Dia do Orgulho Louco: sem violência, sem estigma
Movimento liderado por usuários e ex-usuários do sistema de saúde mental. Porque somos um bando de loucos, mas também somos muito mais.
Crazy Pride é um movimento em massa de usuários (ou ex-usuários) de serviços de saúde mental, bem como de seus aliados. Seu início data de 1993, em Toronto, Canadá; e este 2022-2023, pela primeira vez, é celebrado e reivindicado também aqui.
Eu poderia falar muito mais sobre o Orgulho Louco, sobre as mobilizações, os acontecimentos e os slogans, mas prefiro falar sobre por que acho que foi tão necessário que esse protesto chegasse aos nossos territórios.
E é que, se muitas pessoas chamam dias de protesto “desnecessários”, como Orgulho LGTBI, Dia da Mulher Trabalhadora ou o recente 12 de novembro (a marcha do estado contra o racismo) repetidamente, apesar das estatísticas. sangrentos que assolam esses grupos historicamente oprimidos, o que o cidadão comum pensará da necessidade de nos reivindicarmos como “loucos” sem vínculos?

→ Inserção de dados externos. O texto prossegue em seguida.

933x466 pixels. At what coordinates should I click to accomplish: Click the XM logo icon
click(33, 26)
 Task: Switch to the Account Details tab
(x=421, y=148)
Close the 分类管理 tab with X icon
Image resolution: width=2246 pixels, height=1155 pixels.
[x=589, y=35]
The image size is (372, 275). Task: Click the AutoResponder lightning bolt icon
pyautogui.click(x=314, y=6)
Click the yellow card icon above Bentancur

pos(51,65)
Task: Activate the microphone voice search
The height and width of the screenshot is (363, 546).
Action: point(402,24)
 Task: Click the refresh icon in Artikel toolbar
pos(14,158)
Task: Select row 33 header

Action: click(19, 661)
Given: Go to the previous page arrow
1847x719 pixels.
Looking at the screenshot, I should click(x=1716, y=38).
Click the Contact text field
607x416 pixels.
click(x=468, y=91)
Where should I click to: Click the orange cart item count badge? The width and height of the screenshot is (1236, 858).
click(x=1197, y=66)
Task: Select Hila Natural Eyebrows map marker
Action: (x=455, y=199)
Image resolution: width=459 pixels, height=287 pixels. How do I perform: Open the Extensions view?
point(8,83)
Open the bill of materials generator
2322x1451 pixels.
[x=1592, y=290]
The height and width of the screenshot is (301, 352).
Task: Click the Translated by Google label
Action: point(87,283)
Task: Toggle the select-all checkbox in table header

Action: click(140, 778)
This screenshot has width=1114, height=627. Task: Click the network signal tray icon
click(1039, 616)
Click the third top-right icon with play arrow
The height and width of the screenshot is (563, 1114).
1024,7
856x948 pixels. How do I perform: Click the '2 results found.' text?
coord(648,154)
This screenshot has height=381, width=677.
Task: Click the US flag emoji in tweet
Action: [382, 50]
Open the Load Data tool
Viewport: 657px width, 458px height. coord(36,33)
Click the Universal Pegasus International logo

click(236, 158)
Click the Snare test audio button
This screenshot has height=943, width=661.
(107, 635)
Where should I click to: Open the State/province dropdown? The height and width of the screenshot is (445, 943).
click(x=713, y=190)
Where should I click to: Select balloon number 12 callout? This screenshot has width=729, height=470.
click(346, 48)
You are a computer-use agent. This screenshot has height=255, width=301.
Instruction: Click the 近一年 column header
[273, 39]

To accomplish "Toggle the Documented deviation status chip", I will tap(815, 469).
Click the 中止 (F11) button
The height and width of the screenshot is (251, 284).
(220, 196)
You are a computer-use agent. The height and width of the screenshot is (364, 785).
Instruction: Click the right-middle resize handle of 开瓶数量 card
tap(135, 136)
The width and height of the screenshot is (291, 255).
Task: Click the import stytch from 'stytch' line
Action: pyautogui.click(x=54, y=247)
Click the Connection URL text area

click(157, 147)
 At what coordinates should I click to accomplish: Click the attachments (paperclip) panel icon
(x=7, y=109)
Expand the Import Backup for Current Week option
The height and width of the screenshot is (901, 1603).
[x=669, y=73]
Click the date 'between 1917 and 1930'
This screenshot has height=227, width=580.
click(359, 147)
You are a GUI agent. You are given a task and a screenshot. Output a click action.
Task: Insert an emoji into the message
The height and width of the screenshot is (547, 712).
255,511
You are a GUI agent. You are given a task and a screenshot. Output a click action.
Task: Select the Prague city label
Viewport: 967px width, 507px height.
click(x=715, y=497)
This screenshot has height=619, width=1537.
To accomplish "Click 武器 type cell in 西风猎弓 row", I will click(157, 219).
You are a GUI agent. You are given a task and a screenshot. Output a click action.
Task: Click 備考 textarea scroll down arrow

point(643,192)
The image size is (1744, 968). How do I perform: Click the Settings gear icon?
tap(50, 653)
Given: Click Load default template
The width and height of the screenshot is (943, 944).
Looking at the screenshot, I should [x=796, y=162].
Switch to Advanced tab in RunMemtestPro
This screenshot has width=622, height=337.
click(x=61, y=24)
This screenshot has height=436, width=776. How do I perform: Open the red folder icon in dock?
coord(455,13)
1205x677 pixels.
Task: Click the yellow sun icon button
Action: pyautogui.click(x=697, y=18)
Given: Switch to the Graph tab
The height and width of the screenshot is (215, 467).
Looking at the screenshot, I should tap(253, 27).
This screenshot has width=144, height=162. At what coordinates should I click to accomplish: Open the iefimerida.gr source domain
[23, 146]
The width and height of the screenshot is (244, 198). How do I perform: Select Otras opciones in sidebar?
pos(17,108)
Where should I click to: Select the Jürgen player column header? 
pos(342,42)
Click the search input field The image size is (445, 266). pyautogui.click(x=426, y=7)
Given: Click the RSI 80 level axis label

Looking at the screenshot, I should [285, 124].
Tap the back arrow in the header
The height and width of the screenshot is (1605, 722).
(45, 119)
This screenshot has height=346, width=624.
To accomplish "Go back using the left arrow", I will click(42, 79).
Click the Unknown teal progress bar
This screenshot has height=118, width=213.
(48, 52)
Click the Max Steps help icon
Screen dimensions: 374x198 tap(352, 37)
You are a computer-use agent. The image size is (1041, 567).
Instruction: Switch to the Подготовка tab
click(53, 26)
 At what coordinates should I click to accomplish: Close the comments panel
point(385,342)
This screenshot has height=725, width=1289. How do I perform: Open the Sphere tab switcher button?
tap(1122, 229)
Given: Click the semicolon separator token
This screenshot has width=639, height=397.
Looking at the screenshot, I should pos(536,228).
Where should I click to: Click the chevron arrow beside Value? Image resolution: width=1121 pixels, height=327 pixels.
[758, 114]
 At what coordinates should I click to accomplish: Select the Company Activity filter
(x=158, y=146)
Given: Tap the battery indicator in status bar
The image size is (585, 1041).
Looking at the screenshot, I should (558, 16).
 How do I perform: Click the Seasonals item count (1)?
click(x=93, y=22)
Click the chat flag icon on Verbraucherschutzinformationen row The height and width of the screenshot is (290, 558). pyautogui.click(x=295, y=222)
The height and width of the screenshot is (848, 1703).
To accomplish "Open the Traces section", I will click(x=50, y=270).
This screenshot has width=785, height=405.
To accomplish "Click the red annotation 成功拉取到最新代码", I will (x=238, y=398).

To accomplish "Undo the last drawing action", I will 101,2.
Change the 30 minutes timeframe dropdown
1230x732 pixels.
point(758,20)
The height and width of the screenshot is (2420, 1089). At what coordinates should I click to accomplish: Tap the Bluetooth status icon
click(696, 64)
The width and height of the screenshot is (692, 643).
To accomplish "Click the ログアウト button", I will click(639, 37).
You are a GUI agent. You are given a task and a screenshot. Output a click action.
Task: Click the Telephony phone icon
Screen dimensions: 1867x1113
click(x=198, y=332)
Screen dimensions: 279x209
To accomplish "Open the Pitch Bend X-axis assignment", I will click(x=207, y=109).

Sim, "louco" sem gravata. Porque muitos de nós afirmam que termos como "doente mental" não nos representam , visto que não se referem às nossas experiências psicológicas e emocionais na primeira pessoa, mas sim ao que os profissionais nos diagnosticam a partir de uma perspectiva muitas vezes influenciada por farmacêuticos e manuais impessoais.
E sim, sim, sem amarras acima de tudo. Vamos nos chamar de "loucos", "doentes mentais", "psiquiatras", "neurodivergentes", ou simplesmente pessoas que sofrem de dentro ou simplesmente experimentam a realidade de várias outras maneiras … a gama de termos pode ser infinita, mas o que mais O que me importa aqui não é "o que somos", mas "por que somos". E nós somos, neste 20 de maio e no resto do ano, porque fazemos parte de um grupo que se organiza, mobiliza e, em última instância, se rebela porque nos violam e nos discriminam ; das instituições, em regra mesmo daquelas compostas por profissionais teoricamente dedicados ao nosso cuidado, e da sociedade em geral.
Porque, infelizmente e para o que deveria ser a vergonha de todas as pessoas, quando falo de laços não estou usando nenhuma metáfora.
Aqui, e em todo o mundo, continuamos presos aos "loucos" (pacientes com saúde mental) sob o eufemismo de contenção mecânica. Essa prática é humilhante, repressiva e pouco tem a ver com saúde; Tem muito mais a ver com a falta de recursos suficientes, com a assessoria deficiente dos profissionais e, em última instância, com a ausência de uma visão ponto a ponto por parte de quem o encomenda e mesmo, por vezes, de quem o aplica.
Essa prática é proibida em países como a Islândia , existem alternativas a esse tipo de "tratamento" em saúde mental como o modelo finlandês de diálogo aberto, e em nosso Estado os pacientes "mecanicamente contidos" continuam "morrendo". Ou seja, imobilizado e isolado pelos próprios cuidadores.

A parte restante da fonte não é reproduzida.